No Python code runs at load time. The format is fully validated by Pydantic v2; unknown keys raise an error rather than being silently ignored.
Minimal example¶
[[detectors]]
type = "regex"
patterns = { EMAIL = "[a-zA-Z0-9._%+\\-]+@[a-zA-Z0-9.\\-]+\\.[a-zA-Z]{2,}" }
This produces a pipeline with one regex detector, default span and
entity resolvers, and the label_counter placeholder factory
(yielding tokens like <<EMAIL_1>>).
Full example¶
[pipeline]
name = "pii-en-multi"
description = "GLiNER2 + regex coverage for English text"
schema_version = 1
[[detectors]]
name = "common"
type = "regex"
patterns = { EMAIL = "[a-z]+@[a-z]+\\.[a-z]+", IP_V4 = "\\b(?:\\d{1,3}\\.){3}\\d{1,3}\\b" }
[[detectors]]
name = "gliner2"
type = "gliner2"
model = "fastino/gliner2-multi-v1"
threshold = 0.5
labels = ["person", "city", "email address"]
[span_resolver]
type = "confidence"
[entity_linker]
type = "exact"
[entity_resolver]
type = "merge"
[anonymizer.placeholder_factory]
type = "label_counter"
Reference¶
[pipeline] (optional)¶
| Key | Type | Default | Meaning |
|---|---|---|---|
name |
string | null |
Exposed by /v1/labels. |
description |
string | null |
Free-text doc, not used by code. |
schema_version |
integer | 1 |
Currently the only valid value. |
[[detectors]] (required, at least one)¶
Each entry declares one detector. Multiple entries form an implicit
CompositeDetector, in order.
Common keys:
| Key | Type | Required | Meaning |
|---|---|---|---|
type |
string | yes | Discriminator (regex, gliner2, ...). |
name |
string | no | Used for /v1/labels grouping. |
Per type:
regex
| Key | Type | Required | Meaning |
|---|---|---|---|
patterns |
table[str, str] | yes | Label name to regex pattern. |
gliner2 (requires piighost[gliner2])
| Key | Type | Required | Meaning |
|---|---|---|---|
model |
string | yes | HF model id, e.g. fastino/gliner2-multi-v1. |
labels |
list[str] | yes | Entity types to look for. |
threshold |
float | no | Confidence cutoff, default 0.5. |
flat_ner |
bool | no | Default true. |
spacy (requires piighost[spacy])
| Key | Type | Required | Meaning |
|---|---|---|---|
model |
string | yes | spaCy model name. |
labels |
list[str] | yes | spaCy entity types to keep. |
transformers (requires piighost[transformers])
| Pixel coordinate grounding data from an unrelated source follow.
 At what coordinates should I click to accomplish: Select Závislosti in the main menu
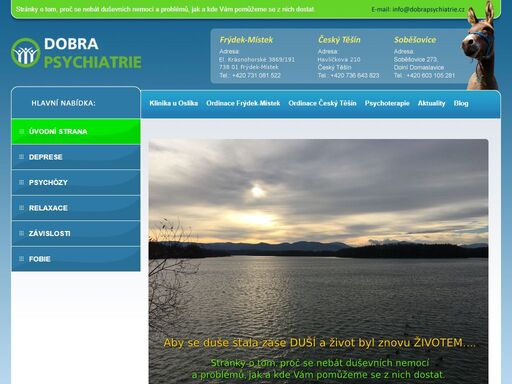tap(76, 233)
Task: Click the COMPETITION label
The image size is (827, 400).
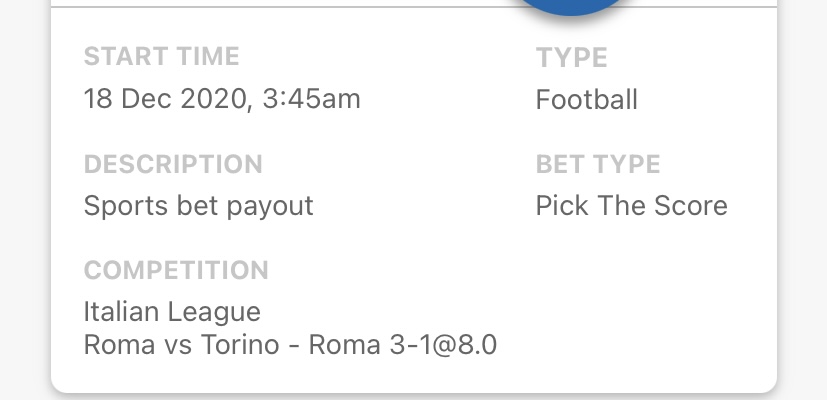Action: (176, 270)
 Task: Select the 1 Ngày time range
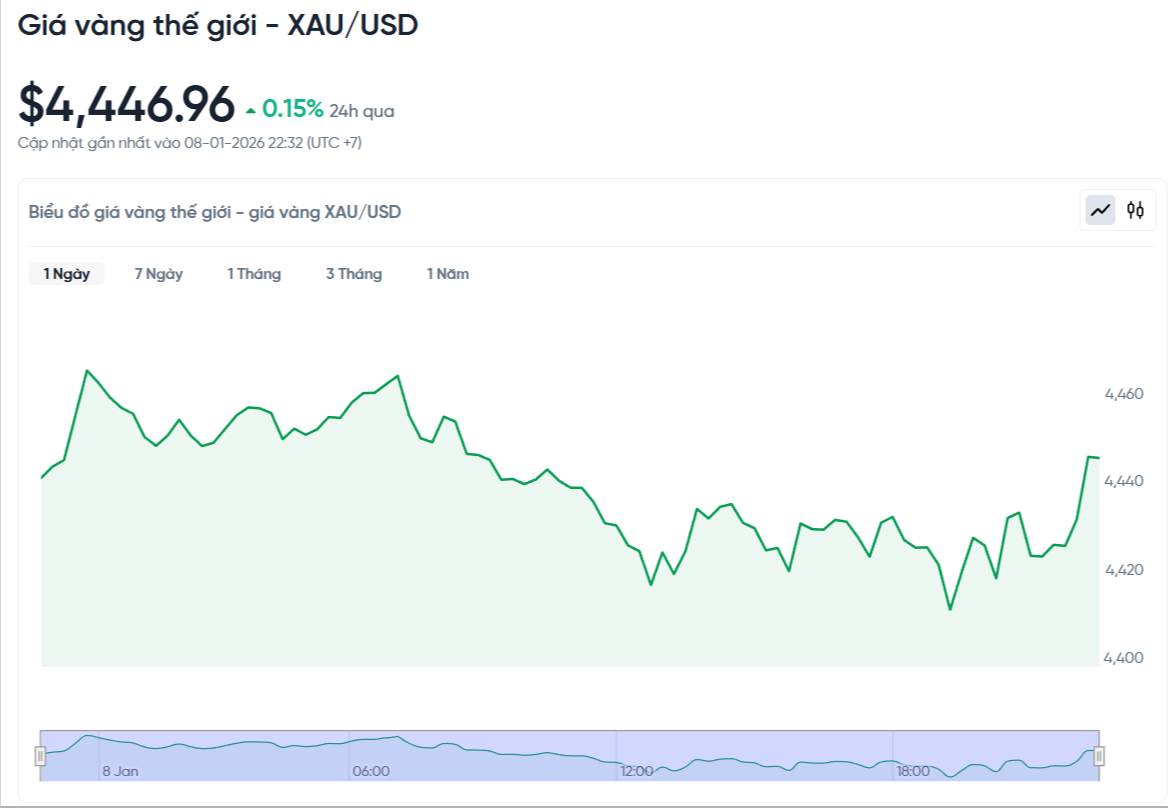coord(66,274)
| Key | Type | Required | Meaning |
|---|---|---|---|
model |
string | yes | HF model id. |
threshold |
float | no | Confidence cutoff, default 0.5. |
llm (requires piighost[llm], secrets in env)
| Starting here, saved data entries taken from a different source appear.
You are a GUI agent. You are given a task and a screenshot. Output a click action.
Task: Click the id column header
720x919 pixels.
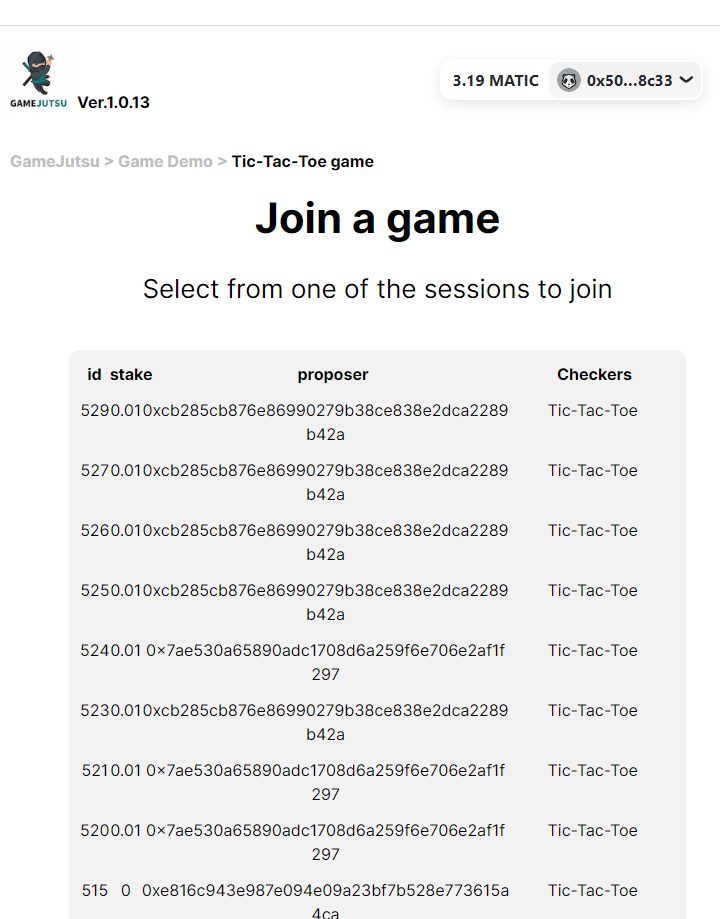94,374
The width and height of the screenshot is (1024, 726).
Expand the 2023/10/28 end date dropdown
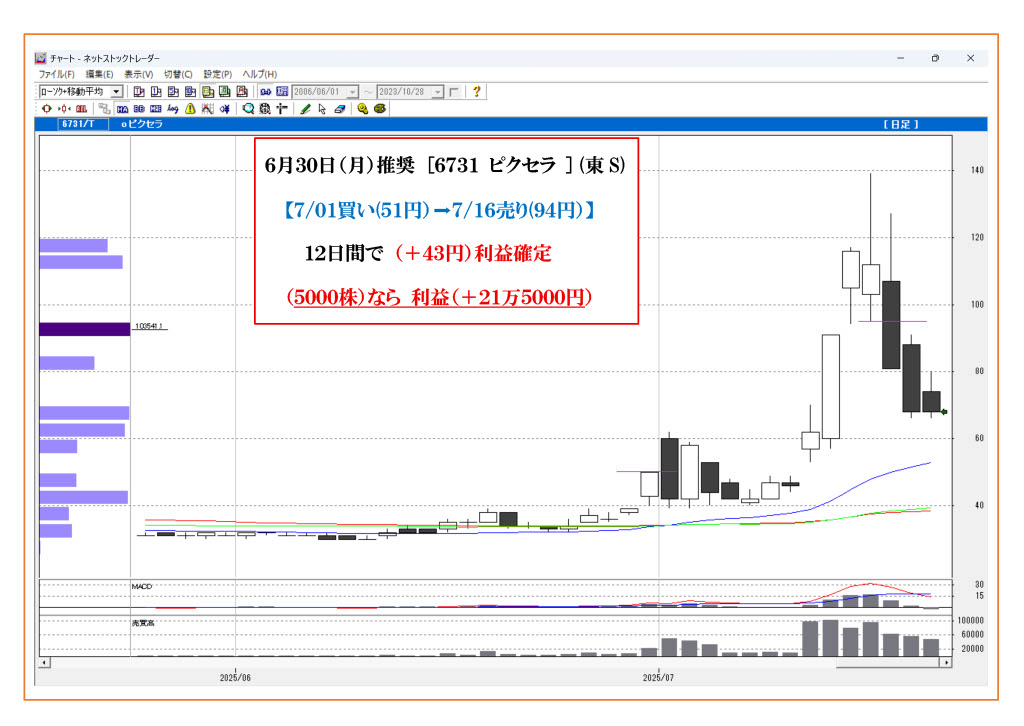[438, 92]
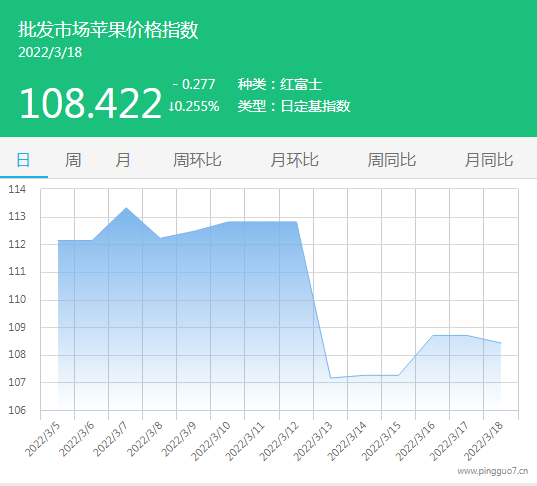Click the 108.422 index value

90,103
| Key | Type | Required | Meaning |
|---|---|---|---|
provider |
string | yes | e.g. openai, anthropic. |
model |
string | yes | Provider-specific model id. |
labels |
list[str] | yes | Labels to extract. |
API keys are never stored in TOML. They are read from environment variables by the provider client.
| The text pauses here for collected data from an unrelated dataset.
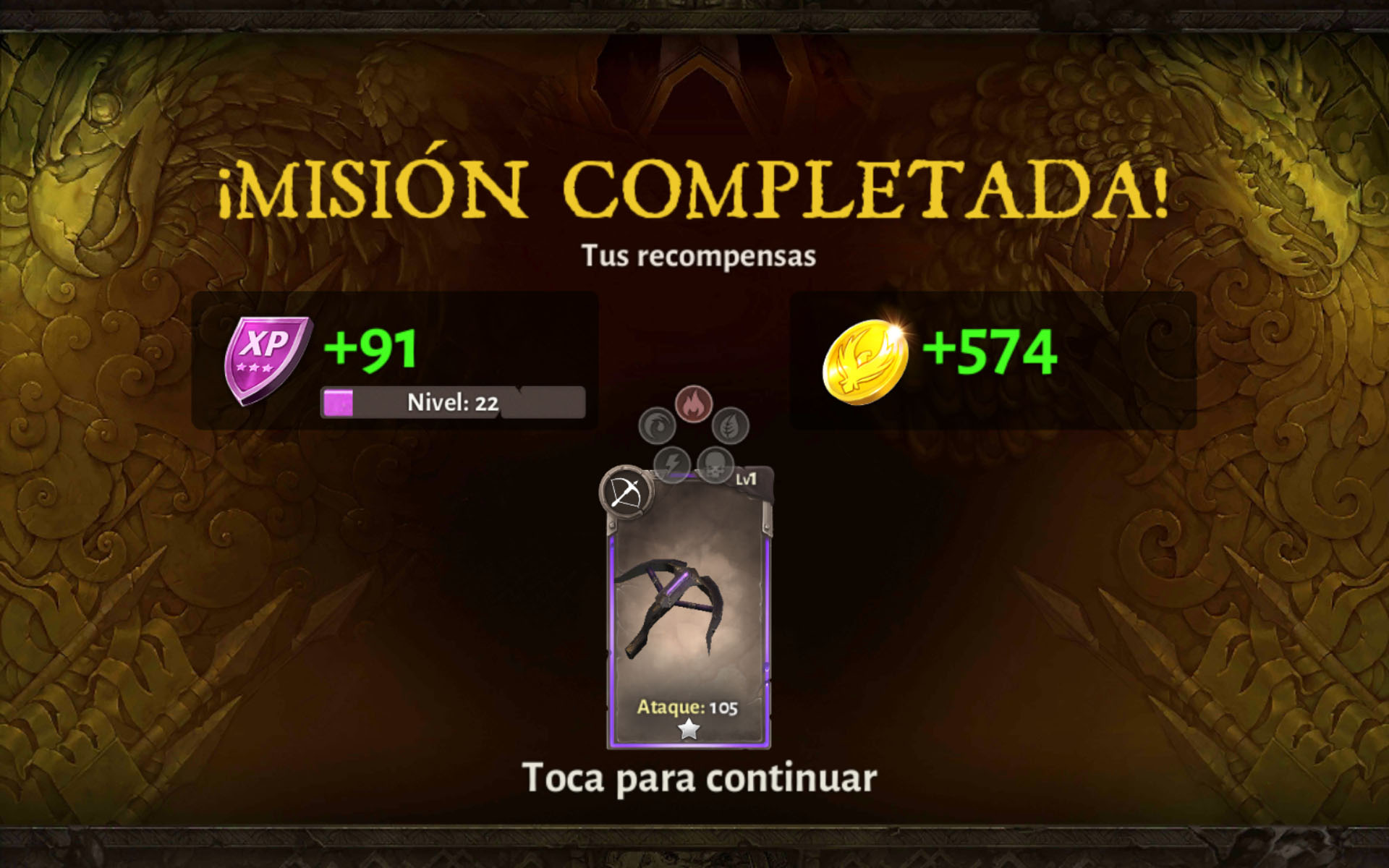Image resolution: width=1389 pixels, height=868 pixels.
Task: Click the 'Tus recompensas' subtitle
Action: [699, 256]
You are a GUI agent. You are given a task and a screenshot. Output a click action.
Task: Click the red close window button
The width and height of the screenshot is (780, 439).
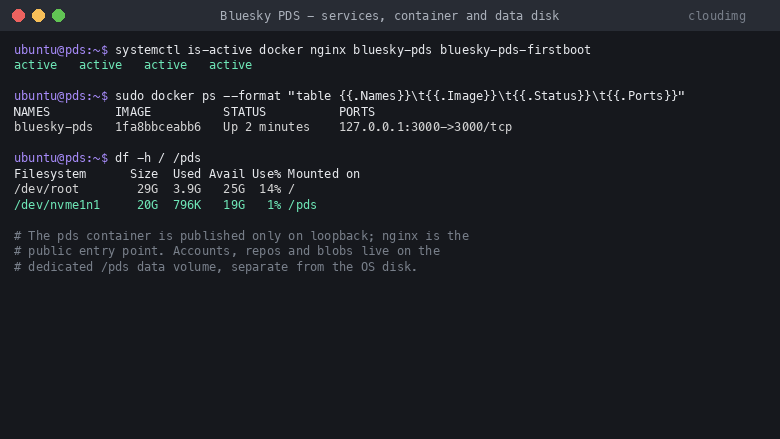[18, 16]
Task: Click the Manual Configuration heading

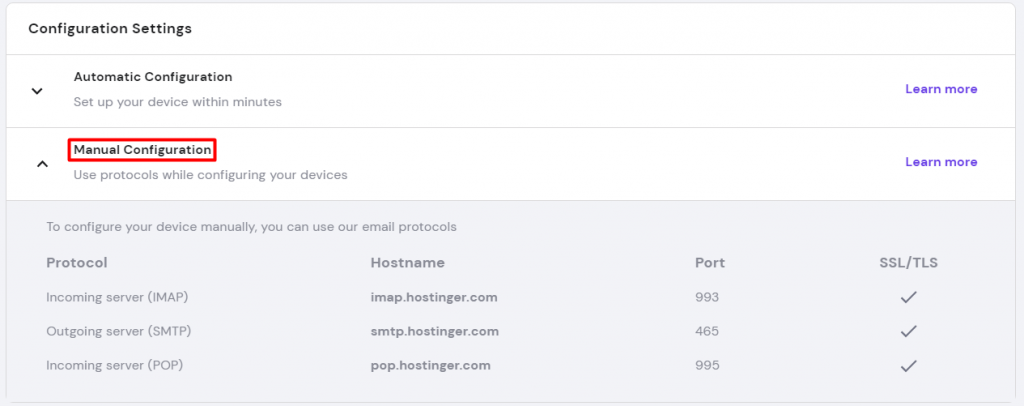Action: point(143,150)
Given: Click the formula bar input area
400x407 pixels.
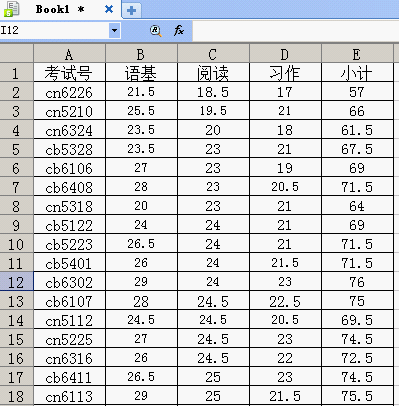Looking at the screenshot, I should click(x=296, y=31).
chunked (wraps another detector)
| Key | Type | Required | Meaning |
|---|---|---|---|
chunk_size |
integer (>= 1) | yes | Character window per chunk. |
overlap |
integer (>= 0) | no | Overlap between chunks, default 0. |
inner |
detector cfg | yes | The detector to run on each chunk. |
[span_resolver] (optional, default confidence)¶
type |
Behavior |
|---|---|
confidence |
Keep the highest-confidence detection when spans overlap. |
disabled |
No conflict resolution. |
[entity_linker] (optional, default exact)¶
type |
Behavior |
|---|---|
exact |
Word-boundary regex links repeated mentions. |
disabled |
No cross-mention linking. |
[entity_resolver] (optional, default merge)¶
type |
Behavior | Extra key |
|---|---|---|
merge |
Union-find merge. | |
fuzzy |
Jaro-Winkler merge. | threshold (float, 0.0..1.0, default 0.85). |
disabled |
No entity merging. |
[anonymizer] (optional, default default)¶
[anonymizer.placeholder_factory] (optional, default label_counter)¶
type |
Token format | Extra keys |
|---|---|---|
label_counter |
<<PERSON_1>> |
|
label_hash |
<<PERSON_a1b2c3>> |
hash_length (4..64, default 8) |
label |
<<PERSON>> (no disambiguation) |
|
mask |
***** |
mask_char (1 char, default *) |
redact_counter |
<<REDACTED_1>> |
|
redact_hash |
<<REDACTED_a1b2c3>> |
hash_length |
redact |
<<REDACTED>> |
|
faker_counter |
Realistic synthetic value, indexed | locale (default en_US) |
faker_hash |
Realistic synthetic value, hashed | locale, hash_length |
faker |
Realistic synthetic value | locale |
Faker-based factories require piighost[faker].
CLI helpers¶
schema.json is the canonical JSON Schema describing the structure
above, suitable for editor autocompletion or any future web UI.